Ever wondered this - why do women sell papayas and men sell water melons? When I asked this question aloud to no one in particular, a teenaged girl sitting next to me rolled her eyes up and said - its because water melons are heavier. But that answered only the second part of the question.
I don't know how it is in the town or city or village that you live. I live in Pune and suddenly today realised this. It was always women that sold papayas and they were almost always middle-aged or old. Sitting on the side of roads, they placed the papayas gently one by one on a gunnysack spread out on the floor. Useful things gunnysacks. They are used for the first time to transport grain, cement or miscellaneous goods and once those items are emptied from it, the gunnysack has millions of other uses. My grandmother used to use them for wiping feet and had placed one folded gunnysack at the entrance of every room in our house. She would duly wipe her feet on them before entering each room, recycling and redistributing the dust from one room to another with her feet. A lady visitor once asked me why we had so many gunnysacks in our house and only then did I realise that it was not a common custom. But until then, I had got so used to them that I thought this is what most people do in their houses as well. Its funny how when you are young, your view of the world is influenced by what goes on in your own house. But that was in the days when television was not so much a part of our lives. Atleast not a 24x7 feature as it is now.
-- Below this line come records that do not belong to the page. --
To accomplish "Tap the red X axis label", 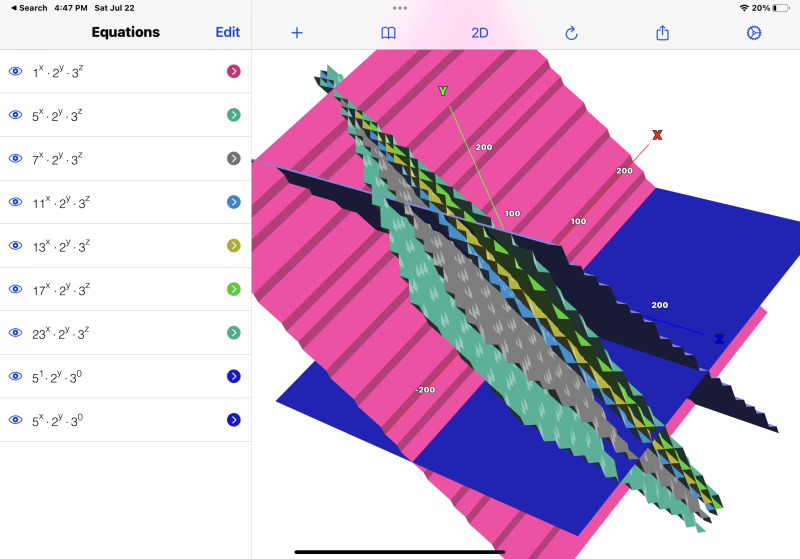I will (657, 135).
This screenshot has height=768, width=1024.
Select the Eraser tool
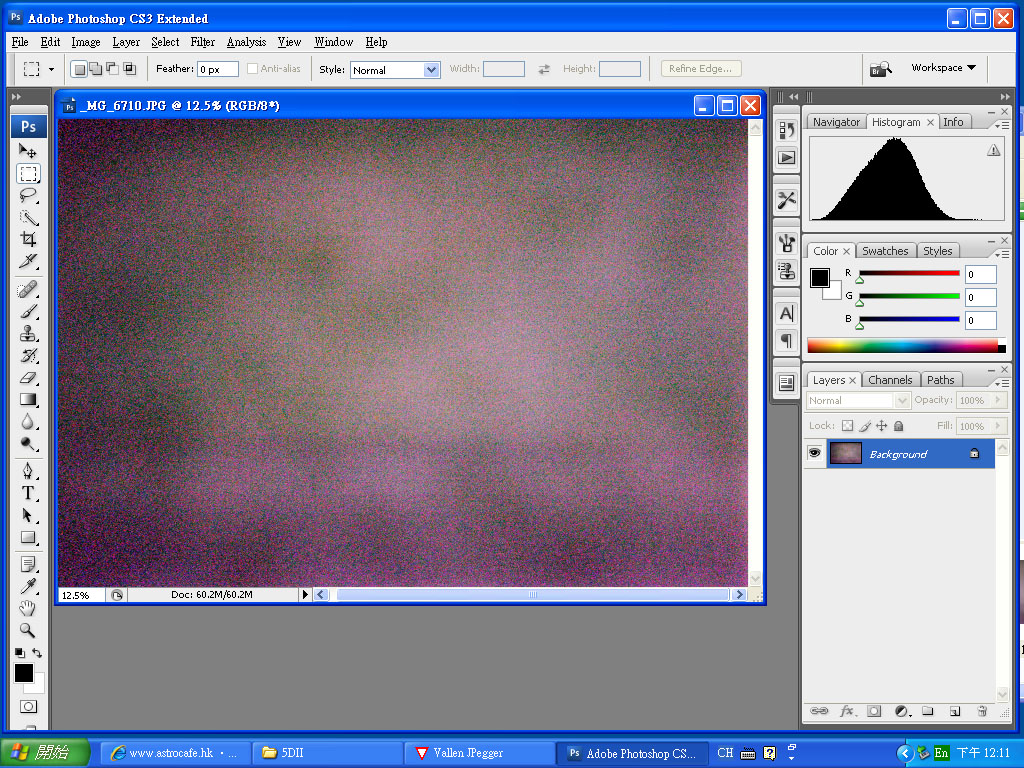[x=28, y=378]
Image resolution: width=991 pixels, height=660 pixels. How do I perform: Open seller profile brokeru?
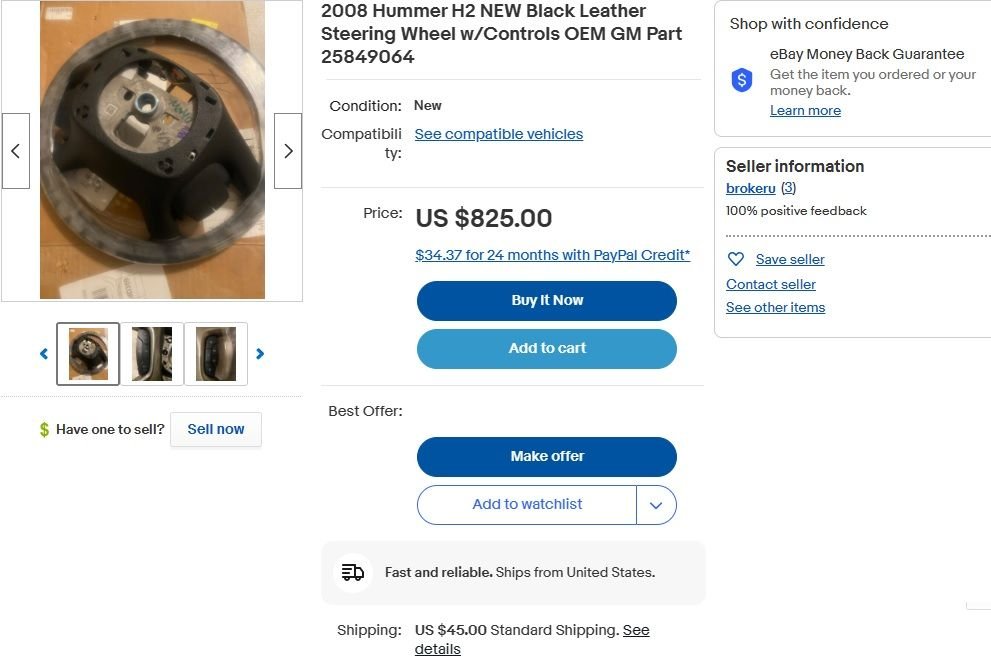[x=751, y=188]
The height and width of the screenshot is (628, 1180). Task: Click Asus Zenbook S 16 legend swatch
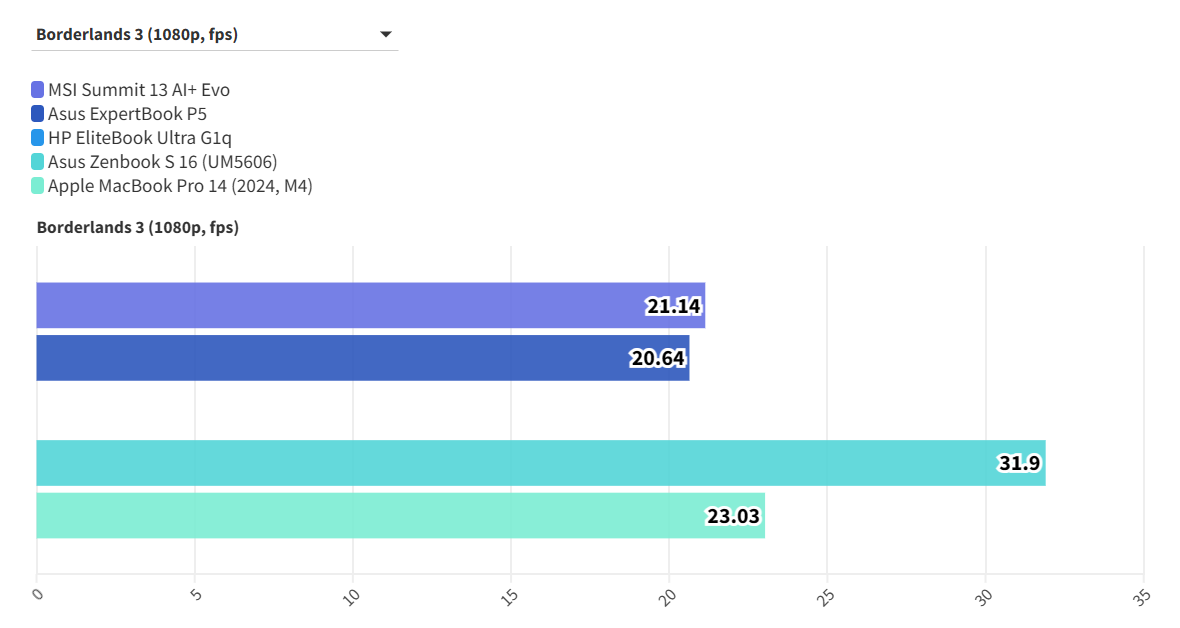pos(38,162)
But I have digressed and if you forgive me, I promise to find an answer to the question asked in the beginning, before I end this musing.
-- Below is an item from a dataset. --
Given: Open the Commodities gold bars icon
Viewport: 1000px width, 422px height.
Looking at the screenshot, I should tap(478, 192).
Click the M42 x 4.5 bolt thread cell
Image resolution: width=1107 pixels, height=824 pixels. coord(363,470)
Papayas have a slight peculiar smell. For that reason my mother never bought them and I had not eaten one until after I got married. As you may have guessed, the favourite fruit of everyone in my new household was - yes, the now world-famous papaya that we are talking about. But with that tiny diversion squashed, I promise to strictly stick to the subject. (can you say that three times without going wrong: strictly-stick, strictly-stick, strictly-stick..)
Papaya - known as mamao in Brazil, papao in Sri Lanka, Tree Melon in Chinese and du du in Vietnamese - has medicinal properties in both its green/unripe and ripe form. The enzyme papain found in green papaya can tenderize meat and has long been used for this purpose in South America where the fruit is first said to have originated.It is cultivated in most tropical countries and women in South Asia have long used the fruit for its contraceptive properties. Hmm... that must be making it easier for a papaya-seeking woman to quickly buy a papaya from another one of her sisters.
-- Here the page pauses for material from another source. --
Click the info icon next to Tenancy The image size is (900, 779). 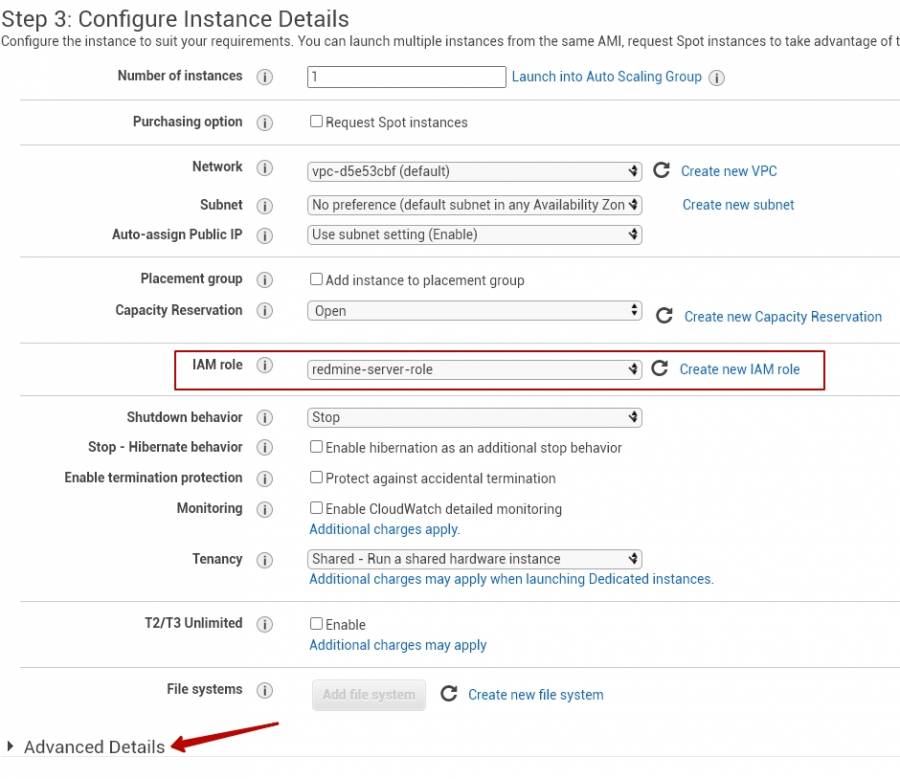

If you look carefully, you'll notice that the papaya-selling-women have about a dozen and never more than two dozen papayas to sell. A nice small number to finish selling by afternoon and go back home in time for other jobs and chores at home. Look around Pune in the evening and you will not find a single woman selling papayas. One evening, I wanted to pick up a papaya on the way home from work and found all those nice women gone. They were busy I'm sure with other kinds of work so they can return next morning to their appointed places on the side of roads and display the juicy yellow-orange colored papayas, arranging them neatly on a gunnysack. I'm glad that women sell papayas. Such a nice, simple, useful, sensible, straight-forward thing to do.
Why do women sell papayas?? Now, who has been asking that silly question again and again? Who?